Re: www/chromium will not build on a host w/ 8 CPU and 16G mem [RPi4B 8 GiByte example]

From: bob prohaska <fbsd_at_www.zefox.net>
Date: Fri, 25 Aug 2023 04:57:42 UTC
On Thu, Aug 24, 2023 at 03:20:50PM -0700, Mark Millard wrote:
> bob prohaska <fbsd_at_www.zefox.net> wrote on
> Date: Thu, 24 Aug 2023 19:44:17 UTC :
> 
> > On Fri, Aug 18, 2023 at 08:05:41AM +0200, Matthias Apitz wrote:
> > > 
> > > sysctl vfs.read_max=128
> > > sysctl vfs.aio.max_buf_aio=8192
> > > sysctl vfs.aio.max_aio_queue_per_proc=65536
> > > sysctl vfs.aio.max_aio_per_proc=8192
> > > sysctl vfs.aio.max_aio_queue=65536
> > > sysctl vm.pageout_oom_seq=120
> > > sysctl vm.pfault_oom_attempts=-1 
> > > 
> > 
> > Just tried these settings on a Pi4, 8GB. Seemingly no help,
> > build of www/chromium failed again, saying only:
> > 
> > ===> Compilation failed unexpectedly.
> > Try to set MAKE_JOBS_UNSAFE=yes and rebuild before reporting the failure to
> > the maintainer.
> > *** Error code 1
> > 
> > No messages on the console at all, no indication of any swap use at all.
> > If somebody can tell me how to invoke MAKE_JOBS_UNSAFE=yes, either
> > locally or globally, I'll give it a try.
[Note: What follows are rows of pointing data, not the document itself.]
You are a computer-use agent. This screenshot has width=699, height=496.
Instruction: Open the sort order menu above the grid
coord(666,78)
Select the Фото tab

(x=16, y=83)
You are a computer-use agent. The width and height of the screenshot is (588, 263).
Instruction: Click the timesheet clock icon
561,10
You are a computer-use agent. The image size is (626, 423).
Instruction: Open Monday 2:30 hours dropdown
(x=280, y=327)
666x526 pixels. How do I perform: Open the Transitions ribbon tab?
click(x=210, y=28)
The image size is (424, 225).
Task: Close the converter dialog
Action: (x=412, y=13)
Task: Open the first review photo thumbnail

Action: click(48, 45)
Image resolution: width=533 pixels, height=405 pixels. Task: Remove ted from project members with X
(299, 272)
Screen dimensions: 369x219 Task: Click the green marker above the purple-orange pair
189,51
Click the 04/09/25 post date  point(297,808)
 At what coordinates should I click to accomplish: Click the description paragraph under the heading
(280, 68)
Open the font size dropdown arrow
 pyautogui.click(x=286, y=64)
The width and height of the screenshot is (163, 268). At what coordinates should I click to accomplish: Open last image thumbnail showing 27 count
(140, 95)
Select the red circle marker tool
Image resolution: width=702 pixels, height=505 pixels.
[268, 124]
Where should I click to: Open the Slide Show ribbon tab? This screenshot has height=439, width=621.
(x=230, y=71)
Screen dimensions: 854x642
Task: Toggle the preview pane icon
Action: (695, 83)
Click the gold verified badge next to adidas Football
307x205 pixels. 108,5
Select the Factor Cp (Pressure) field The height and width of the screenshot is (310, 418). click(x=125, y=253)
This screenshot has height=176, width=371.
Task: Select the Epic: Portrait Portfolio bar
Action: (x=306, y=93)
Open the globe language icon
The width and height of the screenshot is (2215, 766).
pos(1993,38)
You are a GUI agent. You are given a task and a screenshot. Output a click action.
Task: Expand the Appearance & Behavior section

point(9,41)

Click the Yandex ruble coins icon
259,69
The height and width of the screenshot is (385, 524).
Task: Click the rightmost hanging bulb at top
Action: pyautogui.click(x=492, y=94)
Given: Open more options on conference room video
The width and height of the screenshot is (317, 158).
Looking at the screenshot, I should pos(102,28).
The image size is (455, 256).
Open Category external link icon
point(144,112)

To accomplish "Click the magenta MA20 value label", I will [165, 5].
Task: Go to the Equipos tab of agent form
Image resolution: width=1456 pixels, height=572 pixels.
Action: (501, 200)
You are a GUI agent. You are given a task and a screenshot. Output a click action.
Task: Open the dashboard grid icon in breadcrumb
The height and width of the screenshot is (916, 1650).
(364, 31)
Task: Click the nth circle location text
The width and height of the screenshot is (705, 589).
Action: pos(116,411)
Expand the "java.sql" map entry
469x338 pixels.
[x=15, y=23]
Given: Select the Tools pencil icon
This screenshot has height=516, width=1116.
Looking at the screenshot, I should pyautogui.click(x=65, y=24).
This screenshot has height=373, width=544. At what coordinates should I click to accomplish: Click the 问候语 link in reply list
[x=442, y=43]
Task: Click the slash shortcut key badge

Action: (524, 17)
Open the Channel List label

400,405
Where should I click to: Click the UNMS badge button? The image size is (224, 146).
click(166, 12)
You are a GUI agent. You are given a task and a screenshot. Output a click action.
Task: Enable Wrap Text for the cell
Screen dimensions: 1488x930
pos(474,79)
But, if it's a system problem
> > I'd expect at least a peep on the console....
> 
> Are you going to post the log file someplace? 


http://nemesis.zefox.com/~bob/data/logs/bulk/main-default/2023-08-20_16h11m59s/logs/errors/chromium-115.0.5790.170_1.log

> You may have  missed an earlier message. 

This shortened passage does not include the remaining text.